Em alguns casos o overhead do gerenciamento da memória desta forma, ou até mesmo manual sem um cuidado extremo, pode ser maior que o do tracing GC. Claro, ele não terá pausas (significativas, nem vou entrar nesse assunto 🙂 ), mas a alocação do tracing GC bem feito tende a ser muito mais eficiente, e o custo de coleta pode não ser tão significativo assim comparando com tanto “malloc e free” que pode ocorrer em certos cenários de Rust, ou C++. Claro que em Rust, e principalmente em C++ você pode tomar certos cuidados para evitar alocação efêmera em grandes volumes. Mas complica mais o código e não é comum a pessoa pensar nisso na maioria das vezes, só o faz quando realmente precisa.
Em alguns casos a complicação que o mecanismo impõe é pior que o demonstrando, só pra não parecer que é tudo tão fácil.
Faltou dizer que a compilação é bem mais lenta que em muitas linguagens ( não vou comparar com C++ complexo que tem seus próprios problemas).
Rust tem problemas de performance ainda (para o que ela se propõe). Mas isso tem a ver com a implementação mais que um problema da linguagem (que tem também).
Rust é um excelente meio termo entre C++ e C# (que está cada vez mais preocupada com performance e principalmente com menos geração de lixo, que é a melhor forma de solucionar tudo isto).
Não vou responder o desafio porque sei a resposta, melhor deixar para quem está vendo isso pela primeira vez ;P
Valeu!!
Muito obrigado pelos elogios ao POST.
Realmente, alocação é extremamente eficiente com .NET. Mas, a desalocação costuma não ser.
No fim do dia, dependendo do cenário, teremos uma estratégia ou outra se mostrando mais eficiente. Minha única ressalva, se me permite, é que já consigo colocar Rust ao lado de C++. Fiquei curioso para saber o que viu de problema.
Não sei se consigo pensar em um bom motivo pra considerar a lentidão na compilação um problema. O motivo pelo qual ela leva mais tempo é o que determina a diferença entre Rust e C (que é a linguagem que os criadores de Rust pretendem substituir). Pensando assim, eu estou totalmente inclinado a aceitar mais tempo durante a compilação.

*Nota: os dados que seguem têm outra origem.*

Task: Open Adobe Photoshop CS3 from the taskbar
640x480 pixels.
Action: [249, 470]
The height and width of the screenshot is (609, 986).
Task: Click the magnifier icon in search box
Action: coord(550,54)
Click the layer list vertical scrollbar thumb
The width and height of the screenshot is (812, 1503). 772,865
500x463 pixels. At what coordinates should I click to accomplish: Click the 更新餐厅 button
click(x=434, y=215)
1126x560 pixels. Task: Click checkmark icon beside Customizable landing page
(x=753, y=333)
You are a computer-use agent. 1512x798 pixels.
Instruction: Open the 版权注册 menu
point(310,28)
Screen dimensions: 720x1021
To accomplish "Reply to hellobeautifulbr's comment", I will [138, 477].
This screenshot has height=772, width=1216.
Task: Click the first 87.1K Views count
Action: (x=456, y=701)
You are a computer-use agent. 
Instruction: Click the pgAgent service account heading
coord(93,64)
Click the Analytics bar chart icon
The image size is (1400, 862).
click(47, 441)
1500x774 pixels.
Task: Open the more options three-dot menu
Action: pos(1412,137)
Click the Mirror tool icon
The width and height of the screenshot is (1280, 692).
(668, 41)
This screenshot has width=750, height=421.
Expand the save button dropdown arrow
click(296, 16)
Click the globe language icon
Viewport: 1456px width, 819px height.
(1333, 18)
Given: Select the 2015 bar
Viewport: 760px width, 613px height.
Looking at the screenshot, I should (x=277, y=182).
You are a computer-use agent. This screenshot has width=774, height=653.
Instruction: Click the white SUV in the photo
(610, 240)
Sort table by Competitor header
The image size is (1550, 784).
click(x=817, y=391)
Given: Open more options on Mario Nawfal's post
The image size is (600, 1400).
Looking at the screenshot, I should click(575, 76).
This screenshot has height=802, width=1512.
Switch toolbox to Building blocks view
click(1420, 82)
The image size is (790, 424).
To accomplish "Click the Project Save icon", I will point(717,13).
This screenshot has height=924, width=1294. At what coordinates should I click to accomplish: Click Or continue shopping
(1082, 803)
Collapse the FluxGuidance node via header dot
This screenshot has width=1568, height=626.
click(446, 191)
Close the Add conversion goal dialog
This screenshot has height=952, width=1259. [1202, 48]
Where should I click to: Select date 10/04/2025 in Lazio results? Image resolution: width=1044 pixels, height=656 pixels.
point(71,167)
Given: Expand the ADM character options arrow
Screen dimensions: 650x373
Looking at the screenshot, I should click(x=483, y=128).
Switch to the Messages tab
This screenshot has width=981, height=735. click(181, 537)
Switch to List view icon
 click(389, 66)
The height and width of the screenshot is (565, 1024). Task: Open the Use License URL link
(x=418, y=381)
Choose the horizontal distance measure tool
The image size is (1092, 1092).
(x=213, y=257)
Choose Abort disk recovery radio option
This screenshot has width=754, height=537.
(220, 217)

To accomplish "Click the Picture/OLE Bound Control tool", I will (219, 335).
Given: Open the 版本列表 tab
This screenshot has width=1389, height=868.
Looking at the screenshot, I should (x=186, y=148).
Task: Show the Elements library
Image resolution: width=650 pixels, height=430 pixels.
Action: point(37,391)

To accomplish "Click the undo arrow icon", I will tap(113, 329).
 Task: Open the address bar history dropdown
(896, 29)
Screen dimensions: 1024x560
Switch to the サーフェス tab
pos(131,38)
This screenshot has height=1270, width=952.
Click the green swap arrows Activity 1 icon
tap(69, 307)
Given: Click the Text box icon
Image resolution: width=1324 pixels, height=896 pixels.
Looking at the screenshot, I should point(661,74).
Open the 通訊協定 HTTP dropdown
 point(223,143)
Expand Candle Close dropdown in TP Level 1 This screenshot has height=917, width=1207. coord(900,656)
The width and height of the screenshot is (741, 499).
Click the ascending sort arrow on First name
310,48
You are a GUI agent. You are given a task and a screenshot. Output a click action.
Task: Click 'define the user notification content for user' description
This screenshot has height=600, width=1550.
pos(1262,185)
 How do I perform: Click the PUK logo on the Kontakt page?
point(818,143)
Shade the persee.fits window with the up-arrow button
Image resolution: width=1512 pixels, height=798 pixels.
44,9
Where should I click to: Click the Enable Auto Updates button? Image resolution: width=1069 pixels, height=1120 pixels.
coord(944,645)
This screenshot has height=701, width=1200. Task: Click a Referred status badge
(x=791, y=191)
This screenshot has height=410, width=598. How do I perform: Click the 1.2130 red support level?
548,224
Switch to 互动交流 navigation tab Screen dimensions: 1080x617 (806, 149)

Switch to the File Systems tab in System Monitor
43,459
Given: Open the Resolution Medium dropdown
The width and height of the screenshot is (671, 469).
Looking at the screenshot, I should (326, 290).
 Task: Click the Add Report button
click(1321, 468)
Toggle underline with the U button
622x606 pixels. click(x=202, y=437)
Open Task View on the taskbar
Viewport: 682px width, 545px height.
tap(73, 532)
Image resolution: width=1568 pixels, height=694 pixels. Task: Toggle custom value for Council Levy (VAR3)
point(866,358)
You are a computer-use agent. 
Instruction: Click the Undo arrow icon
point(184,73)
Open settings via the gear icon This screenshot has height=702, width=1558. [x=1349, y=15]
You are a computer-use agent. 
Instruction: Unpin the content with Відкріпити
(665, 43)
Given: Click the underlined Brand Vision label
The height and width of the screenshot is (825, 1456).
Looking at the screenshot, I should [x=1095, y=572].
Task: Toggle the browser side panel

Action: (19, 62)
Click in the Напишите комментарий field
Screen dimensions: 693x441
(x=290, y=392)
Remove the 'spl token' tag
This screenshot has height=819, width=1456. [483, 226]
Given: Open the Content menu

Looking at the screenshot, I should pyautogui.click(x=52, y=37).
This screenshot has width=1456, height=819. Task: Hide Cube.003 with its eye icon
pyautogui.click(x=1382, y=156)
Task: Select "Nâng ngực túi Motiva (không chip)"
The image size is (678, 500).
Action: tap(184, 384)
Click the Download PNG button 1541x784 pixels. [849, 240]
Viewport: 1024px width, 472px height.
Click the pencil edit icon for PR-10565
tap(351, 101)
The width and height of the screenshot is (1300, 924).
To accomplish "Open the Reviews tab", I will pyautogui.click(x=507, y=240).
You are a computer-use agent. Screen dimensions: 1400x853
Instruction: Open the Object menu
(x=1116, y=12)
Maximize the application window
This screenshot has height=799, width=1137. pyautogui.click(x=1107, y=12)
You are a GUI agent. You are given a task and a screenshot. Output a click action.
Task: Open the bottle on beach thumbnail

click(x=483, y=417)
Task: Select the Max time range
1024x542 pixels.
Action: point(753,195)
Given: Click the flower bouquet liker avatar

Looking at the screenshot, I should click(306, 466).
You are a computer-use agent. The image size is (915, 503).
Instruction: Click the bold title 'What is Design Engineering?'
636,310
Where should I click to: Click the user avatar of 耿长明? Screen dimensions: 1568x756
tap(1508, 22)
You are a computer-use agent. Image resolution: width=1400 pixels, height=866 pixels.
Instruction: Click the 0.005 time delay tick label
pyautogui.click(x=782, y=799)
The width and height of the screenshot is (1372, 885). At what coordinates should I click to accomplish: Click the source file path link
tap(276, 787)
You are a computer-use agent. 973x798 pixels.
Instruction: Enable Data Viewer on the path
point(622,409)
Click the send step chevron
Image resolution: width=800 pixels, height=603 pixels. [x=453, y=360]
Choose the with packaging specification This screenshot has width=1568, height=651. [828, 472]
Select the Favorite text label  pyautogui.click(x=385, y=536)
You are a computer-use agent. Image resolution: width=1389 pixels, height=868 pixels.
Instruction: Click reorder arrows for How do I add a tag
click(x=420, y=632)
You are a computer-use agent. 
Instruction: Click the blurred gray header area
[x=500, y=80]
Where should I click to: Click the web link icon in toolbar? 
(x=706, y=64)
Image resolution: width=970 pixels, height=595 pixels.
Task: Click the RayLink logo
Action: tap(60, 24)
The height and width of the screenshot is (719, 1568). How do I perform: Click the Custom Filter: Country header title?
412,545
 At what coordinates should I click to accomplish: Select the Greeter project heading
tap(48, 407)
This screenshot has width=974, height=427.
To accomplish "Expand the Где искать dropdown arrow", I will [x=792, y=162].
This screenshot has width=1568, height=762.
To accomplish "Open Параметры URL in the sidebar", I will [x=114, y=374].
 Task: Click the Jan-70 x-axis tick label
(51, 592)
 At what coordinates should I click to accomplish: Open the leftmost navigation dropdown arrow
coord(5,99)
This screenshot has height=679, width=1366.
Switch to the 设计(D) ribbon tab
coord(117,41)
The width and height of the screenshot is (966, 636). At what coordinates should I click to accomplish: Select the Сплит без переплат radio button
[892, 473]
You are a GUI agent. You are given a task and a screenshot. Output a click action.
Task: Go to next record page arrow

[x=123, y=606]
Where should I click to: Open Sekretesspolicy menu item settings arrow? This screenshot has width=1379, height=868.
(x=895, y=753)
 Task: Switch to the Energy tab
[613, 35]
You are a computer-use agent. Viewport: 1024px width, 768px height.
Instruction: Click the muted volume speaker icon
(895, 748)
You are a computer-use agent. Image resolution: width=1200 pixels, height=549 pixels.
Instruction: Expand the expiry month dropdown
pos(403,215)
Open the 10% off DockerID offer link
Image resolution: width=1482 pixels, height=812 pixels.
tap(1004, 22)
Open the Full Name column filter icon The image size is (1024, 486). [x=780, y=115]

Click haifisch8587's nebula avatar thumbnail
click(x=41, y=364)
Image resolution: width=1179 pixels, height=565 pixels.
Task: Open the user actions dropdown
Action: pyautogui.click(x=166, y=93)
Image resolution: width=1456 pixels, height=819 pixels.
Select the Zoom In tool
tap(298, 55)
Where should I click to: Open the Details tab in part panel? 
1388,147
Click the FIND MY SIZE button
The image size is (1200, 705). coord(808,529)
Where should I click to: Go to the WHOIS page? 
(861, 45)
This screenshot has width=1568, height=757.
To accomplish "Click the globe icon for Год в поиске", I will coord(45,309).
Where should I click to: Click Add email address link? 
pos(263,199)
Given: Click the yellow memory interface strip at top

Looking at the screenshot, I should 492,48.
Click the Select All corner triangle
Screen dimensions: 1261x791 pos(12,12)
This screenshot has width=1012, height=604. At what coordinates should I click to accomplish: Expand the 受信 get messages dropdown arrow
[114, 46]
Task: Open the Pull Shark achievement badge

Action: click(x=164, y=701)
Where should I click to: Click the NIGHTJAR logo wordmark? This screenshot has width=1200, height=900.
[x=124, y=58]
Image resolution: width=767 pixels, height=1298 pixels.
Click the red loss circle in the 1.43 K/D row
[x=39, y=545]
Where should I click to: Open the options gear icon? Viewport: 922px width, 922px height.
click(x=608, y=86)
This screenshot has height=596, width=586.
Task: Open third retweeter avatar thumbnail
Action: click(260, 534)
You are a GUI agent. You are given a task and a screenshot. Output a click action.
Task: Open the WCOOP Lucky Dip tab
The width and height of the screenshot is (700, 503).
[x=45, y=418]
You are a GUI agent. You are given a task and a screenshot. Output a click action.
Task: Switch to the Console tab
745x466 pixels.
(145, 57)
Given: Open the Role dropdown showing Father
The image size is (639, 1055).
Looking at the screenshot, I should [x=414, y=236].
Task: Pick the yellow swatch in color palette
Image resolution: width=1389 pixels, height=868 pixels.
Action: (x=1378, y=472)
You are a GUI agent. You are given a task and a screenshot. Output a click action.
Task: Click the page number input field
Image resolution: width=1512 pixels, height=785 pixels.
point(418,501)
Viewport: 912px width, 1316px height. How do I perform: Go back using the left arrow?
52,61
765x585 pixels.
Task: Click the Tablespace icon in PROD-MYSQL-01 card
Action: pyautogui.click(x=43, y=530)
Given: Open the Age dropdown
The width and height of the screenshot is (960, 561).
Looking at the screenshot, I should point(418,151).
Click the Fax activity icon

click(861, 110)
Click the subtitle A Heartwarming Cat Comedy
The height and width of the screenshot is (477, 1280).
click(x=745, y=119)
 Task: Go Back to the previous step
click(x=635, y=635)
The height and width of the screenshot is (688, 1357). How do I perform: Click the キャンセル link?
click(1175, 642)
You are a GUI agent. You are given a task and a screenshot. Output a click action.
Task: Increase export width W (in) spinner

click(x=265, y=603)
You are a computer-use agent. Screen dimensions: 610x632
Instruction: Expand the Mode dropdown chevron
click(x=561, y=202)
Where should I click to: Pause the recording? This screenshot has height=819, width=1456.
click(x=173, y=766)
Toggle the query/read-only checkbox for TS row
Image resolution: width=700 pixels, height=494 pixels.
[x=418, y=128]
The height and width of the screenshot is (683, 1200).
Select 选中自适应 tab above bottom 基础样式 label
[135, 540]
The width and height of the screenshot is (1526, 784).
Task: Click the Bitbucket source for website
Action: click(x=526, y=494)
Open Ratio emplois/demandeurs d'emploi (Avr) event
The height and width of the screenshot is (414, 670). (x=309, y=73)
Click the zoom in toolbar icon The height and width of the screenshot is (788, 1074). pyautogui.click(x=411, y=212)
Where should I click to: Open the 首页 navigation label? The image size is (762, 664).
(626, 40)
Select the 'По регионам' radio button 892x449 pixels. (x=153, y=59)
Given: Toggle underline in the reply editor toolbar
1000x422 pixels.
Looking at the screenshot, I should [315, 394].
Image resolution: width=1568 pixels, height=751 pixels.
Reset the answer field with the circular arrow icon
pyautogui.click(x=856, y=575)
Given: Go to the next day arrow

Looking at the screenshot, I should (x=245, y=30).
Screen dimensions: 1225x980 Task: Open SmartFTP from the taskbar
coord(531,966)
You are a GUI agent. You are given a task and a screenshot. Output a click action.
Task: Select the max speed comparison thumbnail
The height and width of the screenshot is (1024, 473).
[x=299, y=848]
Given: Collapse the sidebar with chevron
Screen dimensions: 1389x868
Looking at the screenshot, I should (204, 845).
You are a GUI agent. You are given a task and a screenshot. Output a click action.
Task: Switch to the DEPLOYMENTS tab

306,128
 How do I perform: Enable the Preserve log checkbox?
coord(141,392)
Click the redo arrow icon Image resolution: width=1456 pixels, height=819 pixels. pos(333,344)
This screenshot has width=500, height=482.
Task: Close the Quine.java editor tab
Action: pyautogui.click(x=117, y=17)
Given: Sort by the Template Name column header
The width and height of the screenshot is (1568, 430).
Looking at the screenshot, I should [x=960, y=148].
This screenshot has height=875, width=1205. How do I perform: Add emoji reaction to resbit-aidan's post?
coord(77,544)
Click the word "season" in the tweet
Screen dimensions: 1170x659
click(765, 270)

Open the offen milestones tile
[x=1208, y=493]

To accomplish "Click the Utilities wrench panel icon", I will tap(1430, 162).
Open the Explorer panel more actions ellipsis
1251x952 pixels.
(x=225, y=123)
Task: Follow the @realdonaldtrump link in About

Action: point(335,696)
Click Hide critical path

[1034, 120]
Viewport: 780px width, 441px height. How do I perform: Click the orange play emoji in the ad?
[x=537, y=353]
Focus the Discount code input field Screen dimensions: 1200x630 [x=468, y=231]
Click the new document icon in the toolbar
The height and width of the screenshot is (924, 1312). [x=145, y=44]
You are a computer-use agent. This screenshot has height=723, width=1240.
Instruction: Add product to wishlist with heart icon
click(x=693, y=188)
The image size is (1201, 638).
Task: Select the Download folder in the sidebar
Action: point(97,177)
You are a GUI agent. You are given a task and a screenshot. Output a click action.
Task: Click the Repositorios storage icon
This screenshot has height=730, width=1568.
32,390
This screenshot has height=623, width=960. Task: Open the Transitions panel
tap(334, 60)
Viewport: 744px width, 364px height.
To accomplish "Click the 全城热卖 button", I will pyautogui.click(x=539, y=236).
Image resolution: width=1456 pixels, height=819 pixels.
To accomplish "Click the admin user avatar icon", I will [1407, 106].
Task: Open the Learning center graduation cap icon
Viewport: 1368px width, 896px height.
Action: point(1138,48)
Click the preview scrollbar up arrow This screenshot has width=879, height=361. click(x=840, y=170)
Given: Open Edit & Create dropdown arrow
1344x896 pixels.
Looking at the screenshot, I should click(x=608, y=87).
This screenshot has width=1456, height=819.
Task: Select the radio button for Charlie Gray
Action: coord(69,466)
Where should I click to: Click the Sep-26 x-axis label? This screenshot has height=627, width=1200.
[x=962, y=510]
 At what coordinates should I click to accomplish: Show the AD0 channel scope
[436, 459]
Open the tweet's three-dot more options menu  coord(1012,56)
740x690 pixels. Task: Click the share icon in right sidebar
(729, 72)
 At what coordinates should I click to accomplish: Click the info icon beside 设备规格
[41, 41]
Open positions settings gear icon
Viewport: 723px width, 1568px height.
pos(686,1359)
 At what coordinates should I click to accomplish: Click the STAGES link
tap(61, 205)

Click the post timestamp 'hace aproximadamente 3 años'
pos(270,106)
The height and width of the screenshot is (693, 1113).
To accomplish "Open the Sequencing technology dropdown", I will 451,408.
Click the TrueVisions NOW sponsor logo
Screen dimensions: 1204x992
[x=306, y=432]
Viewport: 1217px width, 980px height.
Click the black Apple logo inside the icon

Vale a pena assisitir o video da Carol Nichols explicando o projeto. Já tem uns 15 dias que estou apaixonado por esta linguagem e estudando-a comparando-a com Go (que apesar de ser bacana, em minha opinião, carece de recursos úteis para a modelagem, que Rust supera com generics, traits e outras coisinhas bacanas – eu sou apaixonado pelos enums).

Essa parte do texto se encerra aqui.